| About this exercise |
Every line from the one containing "Given: Expand the 订单管理 menu chevron" to the last line of the listing below should be given again exactly.
_ _ _ _
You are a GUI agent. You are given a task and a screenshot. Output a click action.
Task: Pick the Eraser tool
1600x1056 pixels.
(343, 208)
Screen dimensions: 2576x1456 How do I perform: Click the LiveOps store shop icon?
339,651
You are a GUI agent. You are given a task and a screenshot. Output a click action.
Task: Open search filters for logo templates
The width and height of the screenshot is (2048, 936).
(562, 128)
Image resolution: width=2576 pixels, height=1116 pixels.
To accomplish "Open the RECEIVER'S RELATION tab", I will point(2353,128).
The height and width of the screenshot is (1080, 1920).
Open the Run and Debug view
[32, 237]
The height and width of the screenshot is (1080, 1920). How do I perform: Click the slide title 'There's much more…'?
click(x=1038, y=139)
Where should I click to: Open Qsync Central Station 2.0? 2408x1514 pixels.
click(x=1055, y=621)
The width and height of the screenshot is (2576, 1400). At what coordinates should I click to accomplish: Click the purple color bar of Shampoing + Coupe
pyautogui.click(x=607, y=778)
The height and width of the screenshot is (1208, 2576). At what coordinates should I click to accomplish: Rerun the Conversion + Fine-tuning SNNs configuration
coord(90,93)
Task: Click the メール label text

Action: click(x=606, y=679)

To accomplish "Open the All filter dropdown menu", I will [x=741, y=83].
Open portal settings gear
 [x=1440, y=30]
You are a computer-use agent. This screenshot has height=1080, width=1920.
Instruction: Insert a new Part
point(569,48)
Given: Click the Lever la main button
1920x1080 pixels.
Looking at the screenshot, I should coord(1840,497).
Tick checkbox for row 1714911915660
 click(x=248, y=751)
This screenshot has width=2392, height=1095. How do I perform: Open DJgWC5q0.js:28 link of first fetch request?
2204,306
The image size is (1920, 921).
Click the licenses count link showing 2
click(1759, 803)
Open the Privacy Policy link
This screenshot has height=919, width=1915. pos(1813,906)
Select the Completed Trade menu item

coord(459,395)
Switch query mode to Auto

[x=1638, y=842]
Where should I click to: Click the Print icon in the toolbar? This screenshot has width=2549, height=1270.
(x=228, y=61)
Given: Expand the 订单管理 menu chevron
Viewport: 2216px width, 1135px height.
_ _ _ _
| Final answer |
Given: Expand the 订单管理 menu chevron
Viewport: 2216px width, 1135px height.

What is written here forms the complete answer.